PROBLEM DESCRIPTION >>
Find every line in the data below that contains the string "preview" and copy each one.

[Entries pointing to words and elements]
--------------------

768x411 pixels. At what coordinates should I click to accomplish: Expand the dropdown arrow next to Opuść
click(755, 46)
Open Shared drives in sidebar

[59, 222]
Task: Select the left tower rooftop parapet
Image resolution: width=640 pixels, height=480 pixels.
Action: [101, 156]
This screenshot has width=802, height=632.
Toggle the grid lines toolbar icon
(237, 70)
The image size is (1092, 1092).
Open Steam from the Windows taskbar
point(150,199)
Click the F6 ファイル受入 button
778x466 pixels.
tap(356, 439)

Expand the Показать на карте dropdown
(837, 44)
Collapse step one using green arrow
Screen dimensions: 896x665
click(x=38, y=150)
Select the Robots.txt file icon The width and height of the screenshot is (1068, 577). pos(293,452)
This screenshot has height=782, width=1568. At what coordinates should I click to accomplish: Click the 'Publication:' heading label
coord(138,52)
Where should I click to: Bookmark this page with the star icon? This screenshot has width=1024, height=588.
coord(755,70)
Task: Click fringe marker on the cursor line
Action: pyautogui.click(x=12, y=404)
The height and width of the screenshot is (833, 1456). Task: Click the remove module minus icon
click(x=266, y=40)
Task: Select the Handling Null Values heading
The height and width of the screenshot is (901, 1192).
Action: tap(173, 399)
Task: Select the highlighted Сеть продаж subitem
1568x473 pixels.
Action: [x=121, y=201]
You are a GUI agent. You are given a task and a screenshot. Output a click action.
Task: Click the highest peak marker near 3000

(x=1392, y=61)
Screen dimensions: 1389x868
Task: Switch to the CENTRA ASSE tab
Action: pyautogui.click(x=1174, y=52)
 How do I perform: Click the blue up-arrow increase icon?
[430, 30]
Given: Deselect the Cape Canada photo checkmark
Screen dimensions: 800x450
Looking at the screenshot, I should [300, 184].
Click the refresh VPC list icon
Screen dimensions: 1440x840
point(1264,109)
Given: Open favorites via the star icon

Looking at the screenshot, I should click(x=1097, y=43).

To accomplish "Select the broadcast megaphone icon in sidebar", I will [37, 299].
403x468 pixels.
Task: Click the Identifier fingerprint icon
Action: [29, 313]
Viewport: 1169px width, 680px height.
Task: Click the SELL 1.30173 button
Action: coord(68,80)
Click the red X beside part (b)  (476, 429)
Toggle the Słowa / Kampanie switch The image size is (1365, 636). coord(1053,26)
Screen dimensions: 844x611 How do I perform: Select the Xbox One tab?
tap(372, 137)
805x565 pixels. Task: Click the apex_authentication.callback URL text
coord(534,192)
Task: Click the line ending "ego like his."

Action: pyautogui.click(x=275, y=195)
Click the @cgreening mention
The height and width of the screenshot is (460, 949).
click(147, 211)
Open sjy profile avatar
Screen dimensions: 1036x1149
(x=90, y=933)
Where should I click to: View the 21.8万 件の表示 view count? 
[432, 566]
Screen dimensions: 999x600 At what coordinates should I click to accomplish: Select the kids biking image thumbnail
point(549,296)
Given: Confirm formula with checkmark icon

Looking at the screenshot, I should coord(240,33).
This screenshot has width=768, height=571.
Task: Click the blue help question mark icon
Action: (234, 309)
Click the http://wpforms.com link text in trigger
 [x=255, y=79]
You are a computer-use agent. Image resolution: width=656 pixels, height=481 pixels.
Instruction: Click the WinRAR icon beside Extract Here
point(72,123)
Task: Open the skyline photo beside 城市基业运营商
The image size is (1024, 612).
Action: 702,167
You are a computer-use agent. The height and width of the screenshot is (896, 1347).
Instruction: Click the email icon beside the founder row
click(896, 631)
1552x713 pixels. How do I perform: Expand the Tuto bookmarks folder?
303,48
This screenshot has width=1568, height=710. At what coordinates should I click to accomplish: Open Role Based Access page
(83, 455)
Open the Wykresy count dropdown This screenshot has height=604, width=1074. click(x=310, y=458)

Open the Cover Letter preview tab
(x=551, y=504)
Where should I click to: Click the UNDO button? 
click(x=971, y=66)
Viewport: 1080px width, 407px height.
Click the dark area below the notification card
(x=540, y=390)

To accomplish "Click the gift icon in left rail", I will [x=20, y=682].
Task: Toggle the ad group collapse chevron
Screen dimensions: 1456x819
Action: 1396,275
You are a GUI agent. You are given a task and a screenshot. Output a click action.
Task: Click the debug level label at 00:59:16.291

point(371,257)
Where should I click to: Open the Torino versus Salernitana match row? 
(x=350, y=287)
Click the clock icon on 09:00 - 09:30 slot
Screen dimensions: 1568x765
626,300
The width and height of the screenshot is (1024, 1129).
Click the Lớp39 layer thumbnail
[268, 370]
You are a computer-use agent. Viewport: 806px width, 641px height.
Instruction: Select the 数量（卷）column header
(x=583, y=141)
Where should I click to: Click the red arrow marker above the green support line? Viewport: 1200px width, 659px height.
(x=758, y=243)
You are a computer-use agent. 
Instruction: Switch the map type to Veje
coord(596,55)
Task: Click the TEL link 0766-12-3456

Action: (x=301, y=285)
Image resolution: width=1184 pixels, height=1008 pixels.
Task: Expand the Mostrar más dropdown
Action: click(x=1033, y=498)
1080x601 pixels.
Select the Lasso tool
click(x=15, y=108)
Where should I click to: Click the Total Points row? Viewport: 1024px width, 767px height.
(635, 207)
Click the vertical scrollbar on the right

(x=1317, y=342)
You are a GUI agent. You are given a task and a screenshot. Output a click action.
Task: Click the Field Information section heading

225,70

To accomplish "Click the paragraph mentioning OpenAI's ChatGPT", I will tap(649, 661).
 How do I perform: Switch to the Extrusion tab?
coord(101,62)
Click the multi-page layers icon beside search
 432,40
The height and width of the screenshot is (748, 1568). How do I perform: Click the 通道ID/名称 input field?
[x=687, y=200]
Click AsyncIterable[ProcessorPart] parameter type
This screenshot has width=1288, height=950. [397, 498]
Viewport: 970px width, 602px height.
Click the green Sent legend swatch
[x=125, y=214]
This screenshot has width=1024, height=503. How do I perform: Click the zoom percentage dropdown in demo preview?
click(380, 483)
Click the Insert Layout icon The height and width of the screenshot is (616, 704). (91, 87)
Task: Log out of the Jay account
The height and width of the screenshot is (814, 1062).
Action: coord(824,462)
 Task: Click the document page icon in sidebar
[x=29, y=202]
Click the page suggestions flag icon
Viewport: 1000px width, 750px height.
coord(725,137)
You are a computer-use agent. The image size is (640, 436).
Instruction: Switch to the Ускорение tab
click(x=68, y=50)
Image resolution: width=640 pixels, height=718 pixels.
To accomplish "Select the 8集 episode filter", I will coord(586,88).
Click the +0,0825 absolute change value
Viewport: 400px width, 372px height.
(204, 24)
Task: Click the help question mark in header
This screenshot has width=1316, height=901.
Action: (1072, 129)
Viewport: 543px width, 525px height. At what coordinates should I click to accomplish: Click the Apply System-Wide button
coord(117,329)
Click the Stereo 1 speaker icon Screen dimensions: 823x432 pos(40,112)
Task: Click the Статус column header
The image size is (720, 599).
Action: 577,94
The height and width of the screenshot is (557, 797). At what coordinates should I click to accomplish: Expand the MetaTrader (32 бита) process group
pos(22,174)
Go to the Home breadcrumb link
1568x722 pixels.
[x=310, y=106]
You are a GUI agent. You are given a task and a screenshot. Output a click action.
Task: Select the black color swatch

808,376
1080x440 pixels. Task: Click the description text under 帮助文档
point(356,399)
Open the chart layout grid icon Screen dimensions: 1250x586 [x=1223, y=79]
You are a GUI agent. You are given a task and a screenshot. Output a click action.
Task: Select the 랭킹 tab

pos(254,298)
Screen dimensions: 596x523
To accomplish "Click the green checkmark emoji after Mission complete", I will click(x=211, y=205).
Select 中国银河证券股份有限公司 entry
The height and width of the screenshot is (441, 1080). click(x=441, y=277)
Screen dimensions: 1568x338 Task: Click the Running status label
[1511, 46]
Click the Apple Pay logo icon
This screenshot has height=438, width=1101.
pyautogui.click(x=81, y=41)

--------------------

FINAL ANSWER >>
Open the Cover Letter preview tab
This screenshot has width=1024, height=503. How do I perform: Click the zoom percentage dropdown in demo preview?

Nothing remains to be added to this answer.